AMD reported significant second quarter revenue growth and a much lower loss than last year thanks to robust mobile PC chip sales which more than made up for what the company called a disappointing OEM uptake of its server processors in the quarter.
However, a return to normal server OEM demand and a growing share of the portable PC market will help the company see normal seasonal increase in revenue for the third quarter, company executives said on Thursday.
AMD reported revenue for its second quarter of 2010 of $1.65 billion, up a healthy 40 percent over the $1.2 billion the company reported in the second quarter of 2009.
The company also reported a loss $43 million, or 6 cents per share, in the second quarter, a significant improvement compared to the loss of $330 million, or 49 cents per share, it reported a year ago.
The second quarter 2010 loss stemmed in large part to losses related to AMD's investment in Global Foundries.

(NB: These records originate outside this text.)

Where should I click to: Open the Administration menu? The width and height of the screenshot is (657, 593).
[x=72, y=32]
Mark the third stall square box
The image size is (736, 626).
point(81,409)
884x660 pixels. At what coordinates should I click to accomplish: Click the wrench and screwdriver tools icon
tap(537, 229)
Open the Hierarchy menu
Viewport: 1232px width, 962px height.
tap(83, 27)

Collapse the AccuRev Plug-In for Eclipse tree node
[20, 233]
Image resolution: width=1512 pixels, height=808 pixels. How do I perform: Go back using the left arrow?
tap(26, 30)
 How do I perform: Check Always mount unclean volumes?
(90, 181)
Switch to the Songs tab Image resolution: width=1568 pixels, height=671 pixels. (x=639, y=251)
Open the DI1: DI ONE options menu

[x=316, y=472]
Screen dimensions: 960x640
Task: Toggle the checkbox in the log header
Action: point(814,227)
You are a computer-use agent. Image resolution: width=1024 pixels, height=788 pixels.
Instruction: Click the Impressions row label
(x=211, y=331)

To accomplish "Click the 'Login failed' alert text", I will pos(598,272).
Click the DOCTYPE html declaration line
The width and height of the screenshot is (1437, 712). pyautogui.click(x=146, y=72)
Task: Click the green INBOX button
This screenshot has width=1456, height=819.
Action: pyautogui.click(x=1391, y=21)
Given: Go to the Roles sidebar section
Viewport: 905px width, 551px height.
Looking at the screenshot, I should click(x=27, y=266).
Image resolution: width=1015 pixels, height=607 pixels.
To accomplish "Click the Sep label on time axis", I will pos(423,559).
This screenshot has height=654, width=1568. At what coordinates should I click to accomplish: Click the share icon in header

"We are pleased with our overall performance in the quarter," said Dirk Meyer, AMD president and CEO, during the company's Thursday financial conference call.
AMD's computing solutions business, which includes its microprocessor and chipset sales, reported a 31 percent growth in revenue over the second quarter of 2009 driven by what AMD called a record number of notebook processor and chipset unit shipments.
However, Meyer said, AMD was very "under-represented" in the high-end server business, with second-quarter market share sitting at a historic low thanks to slow OEM uptake of its processors.
However, he said, this is changing as OEM server vendors move to the company's new Opteron 6000 series of 12-core processors, code named Magny-Cours.
AMD's server processor business saw its average selling price, unit sales, and revenue all drop thanks to slow adoption by OEMs, Meyer said. "Intel clearly knocked the ball out of the park," he said.